When you attempt to convert any of these scenarios to anything resembling scifi rather than sheer magical fantasy -- well, I don't know what to discuss in any seriousness to address the metaphysics. I can only ponder the theory of multiple universes -- and the way that the only "clone" you could make that would carry your whole identity in the observable sense would have to be a duplicate transferred from a parallel universe. I've seen this suggested already, a few times, as a means of hyperspace travel and/or time travel -- one slips from one point in the universe to the other, but it is really a trading of places with one's duplicate in a neighboring universe.

So with or without using the "clone" terminology how does our spirituality stand up to the notion that copy universes (and therefore copies of all individuals) exist whether we try to clone them or not? I mean, if you accept the existence of the soul that transcends what we can observe, is it a thing automatically shared by anything with a consciousness matching one's own, or does one prefer to believe in an infinity of souls pushing and shoving about the spirit world with destinies independent of any shared identities?

BTW I doubt that this challenge of faith and belief is what bothers most people who object to human cloning -- the simple question of whether a scientist in a clone lab should pretend to be the creator of a real soul. (Hell, mom and dad did the same thing through a different process.) If it could work instantly I'm not sure I could hold up an objective argument against it.
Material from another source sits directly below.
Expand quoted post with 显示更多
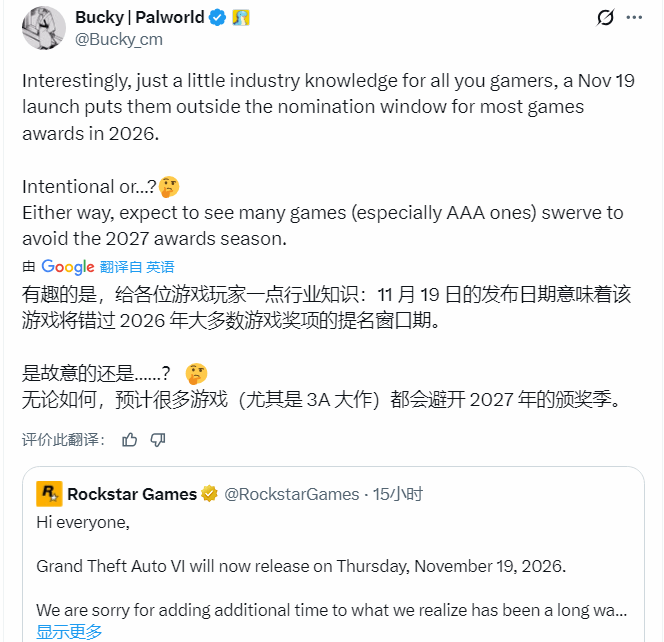 (69, 631)
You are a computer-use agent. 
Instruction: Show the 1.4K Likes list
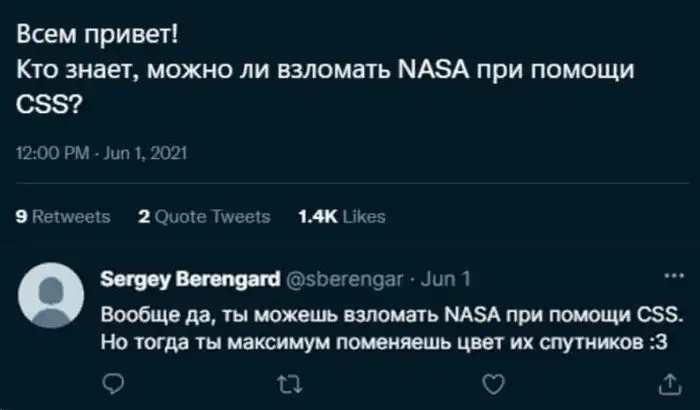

That is, free of practical issues like population control, the ethics of flawlessly cloning humans is beyond me. But in the mean time there's way too much mad-scientist work to do in order to reach that point -- an impossibly unsolvable human rights problem, creating experimental babies and so on, a host of situations all sane people should know to be sheer evil in the interim -- before we ever have to get around to that objective argument focusing on souls alone.